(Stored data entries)
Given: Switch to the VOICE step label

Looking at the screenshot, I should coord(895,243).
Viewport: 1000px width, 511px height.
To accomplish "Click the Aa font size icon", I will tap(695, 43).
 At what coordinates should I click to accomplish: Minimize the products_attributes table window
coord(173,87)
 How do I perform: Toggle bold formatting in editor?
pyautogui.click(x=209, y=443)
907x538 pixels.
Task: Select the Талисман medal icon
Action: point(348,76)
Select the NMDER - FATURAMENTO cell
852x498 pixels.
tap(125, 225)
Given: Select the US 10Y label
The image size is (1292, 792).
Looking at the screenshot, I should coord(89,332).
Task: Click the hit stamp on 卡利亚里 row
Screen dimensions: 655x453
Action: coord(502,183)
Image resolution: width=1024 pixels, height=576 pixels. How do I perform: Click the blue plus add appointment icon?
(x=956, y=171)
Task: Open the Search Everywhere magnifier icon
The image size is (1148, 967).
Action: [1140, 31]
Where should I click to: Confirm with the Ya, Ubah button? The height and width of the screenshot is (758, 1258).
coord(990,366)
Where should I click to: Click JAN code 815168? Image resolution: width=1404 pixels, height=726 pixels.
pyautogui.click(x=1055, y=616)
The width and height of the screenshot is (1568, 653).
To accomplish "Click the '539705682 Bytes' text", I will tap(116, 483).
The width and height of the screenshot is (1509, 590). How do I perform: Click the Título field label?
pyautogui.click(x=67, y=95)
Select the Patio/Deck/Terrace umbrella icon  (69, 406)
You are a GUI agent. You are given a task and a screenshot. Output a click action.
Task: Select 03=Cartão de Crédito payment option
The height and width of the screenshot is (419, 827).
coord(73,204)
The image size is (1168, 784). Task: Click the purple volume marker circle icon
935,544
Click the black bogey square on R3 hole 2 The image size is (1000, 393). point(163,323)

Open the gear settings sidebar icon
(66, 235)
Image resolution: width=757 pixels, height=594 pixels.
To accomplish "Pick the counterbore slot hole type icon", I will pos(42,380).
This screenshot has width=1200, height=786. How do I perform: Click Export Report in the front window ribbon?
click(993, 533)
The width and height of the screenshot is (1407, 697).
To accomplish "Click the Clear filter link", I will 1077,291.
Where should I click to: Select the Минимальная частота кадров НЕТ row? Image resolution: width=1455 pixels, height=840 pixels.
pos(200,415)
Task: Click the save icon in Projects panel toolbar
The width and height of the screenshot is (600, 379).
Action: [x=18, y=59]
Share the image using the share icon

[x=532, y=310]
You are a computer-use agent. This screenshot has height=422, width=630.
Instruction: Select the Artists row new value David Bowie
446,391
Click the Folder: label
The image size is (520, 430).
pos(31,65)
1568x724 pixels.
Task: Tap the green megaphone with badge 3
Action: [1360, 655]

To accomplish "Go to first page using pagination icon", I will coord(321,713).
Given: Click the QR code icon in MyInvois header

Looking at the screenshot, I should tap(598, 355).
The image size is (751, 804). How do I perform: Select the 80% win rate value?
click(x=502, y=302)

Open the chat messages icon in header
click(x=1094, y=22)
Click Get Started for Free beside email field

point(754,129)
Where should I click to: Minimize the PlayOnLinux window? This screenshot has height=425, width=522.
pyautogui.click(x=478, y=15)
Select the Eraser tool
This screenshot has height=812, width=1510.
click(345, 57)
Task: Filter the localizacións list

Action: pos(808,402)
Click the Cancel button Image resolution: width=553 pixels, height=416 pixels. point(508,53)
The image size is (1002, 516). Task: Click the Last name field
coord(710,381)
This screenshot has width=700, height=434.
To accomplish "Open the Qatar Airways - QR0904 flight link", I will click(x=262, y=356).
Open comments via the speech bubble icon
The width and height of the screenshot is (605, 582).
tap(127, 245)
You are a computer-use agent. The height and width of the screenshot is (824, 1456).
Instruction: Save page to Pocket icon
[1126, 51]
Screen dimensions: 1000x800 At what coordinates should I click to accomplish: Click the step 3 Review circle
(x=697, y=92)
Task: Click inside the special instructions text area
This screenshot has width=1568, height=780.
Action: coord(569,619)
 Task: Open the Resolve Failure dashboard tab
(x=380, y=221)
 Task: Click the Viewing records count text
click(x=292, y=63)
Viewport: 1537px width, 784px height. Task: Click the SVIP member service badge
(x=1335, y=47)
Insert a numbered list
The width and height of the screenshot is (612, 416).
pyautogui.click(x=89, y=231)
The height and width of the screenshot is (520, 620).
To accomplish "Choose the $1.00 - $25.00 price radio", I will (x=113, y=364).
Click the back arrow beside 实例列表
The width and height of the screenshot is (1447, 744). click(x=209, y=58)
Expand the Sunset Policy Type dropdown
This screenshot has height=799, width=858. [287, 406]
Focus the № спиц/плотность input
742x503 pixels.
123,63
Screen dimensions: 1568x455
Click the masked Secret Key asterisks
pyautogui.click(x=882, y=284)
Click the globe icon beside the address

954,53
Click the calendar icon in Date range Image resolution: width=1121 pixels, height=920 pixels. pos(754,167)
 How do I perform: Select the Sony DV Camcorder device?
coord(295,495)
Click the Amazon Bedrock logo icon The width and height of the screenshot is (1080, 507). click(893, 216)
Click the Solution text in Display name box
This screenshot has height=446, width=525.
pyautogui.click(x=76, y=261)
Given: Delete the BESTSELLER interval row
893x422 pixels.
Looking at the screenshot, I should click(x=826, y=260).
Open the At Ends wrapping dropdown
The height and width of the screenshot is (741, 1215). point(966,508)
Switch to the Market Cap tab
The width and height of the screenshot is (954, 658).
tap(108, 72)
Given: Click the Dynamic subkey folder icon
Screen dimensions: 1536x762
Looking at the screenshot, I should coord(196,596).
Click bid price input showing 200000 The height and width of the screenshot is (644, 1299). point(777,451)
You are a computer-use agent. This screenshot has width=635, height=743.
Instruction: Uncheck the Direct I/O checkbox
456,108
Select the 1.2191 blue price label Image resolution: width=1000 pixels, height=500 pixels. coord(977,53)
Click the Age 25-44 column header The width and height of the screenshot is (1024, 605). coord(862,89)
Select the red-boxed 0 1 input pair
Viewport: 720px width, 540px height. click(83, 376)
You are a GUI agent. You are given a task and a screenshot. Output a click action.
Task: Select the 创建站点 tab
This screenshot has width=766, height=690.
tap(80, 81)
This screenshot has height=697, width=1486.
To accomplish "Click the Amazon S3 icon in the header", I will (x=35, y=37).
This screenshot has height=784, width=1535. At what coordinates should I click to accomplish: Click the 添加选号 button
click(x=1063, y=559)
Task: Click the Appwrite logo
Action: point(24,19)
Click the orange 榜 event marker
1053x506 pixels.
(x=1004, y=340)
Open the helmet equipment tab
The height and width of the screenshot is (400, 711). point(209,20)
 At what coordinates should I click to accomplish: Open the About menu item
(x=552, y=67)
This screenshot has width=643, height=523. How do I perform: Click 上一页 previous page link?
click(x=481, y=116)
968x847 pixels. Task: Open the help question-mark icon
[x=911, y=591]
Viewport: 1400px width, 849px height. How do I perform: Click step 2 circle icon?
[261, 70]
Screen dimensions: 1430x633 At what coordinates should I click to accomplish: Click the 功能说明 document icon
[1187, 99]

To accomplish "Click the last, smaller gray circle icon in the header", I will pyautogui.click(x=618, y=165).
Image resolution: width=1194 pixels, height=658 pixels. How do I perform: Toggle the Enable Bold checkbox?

(Your assignment) Go through the entries and copy each line holding the string "price".

(Written solution)
To accomplish "Choose the $1.00 - $25.00 price radio", I will (x=113, y=364).
Click bid price input showing 200000 The height and width of the screenshot is (644, 1299). point(777,451)
Select the 1.2191 blue price label Image resolution: width=1000 pixels, height=500 pixels. coord(977,53)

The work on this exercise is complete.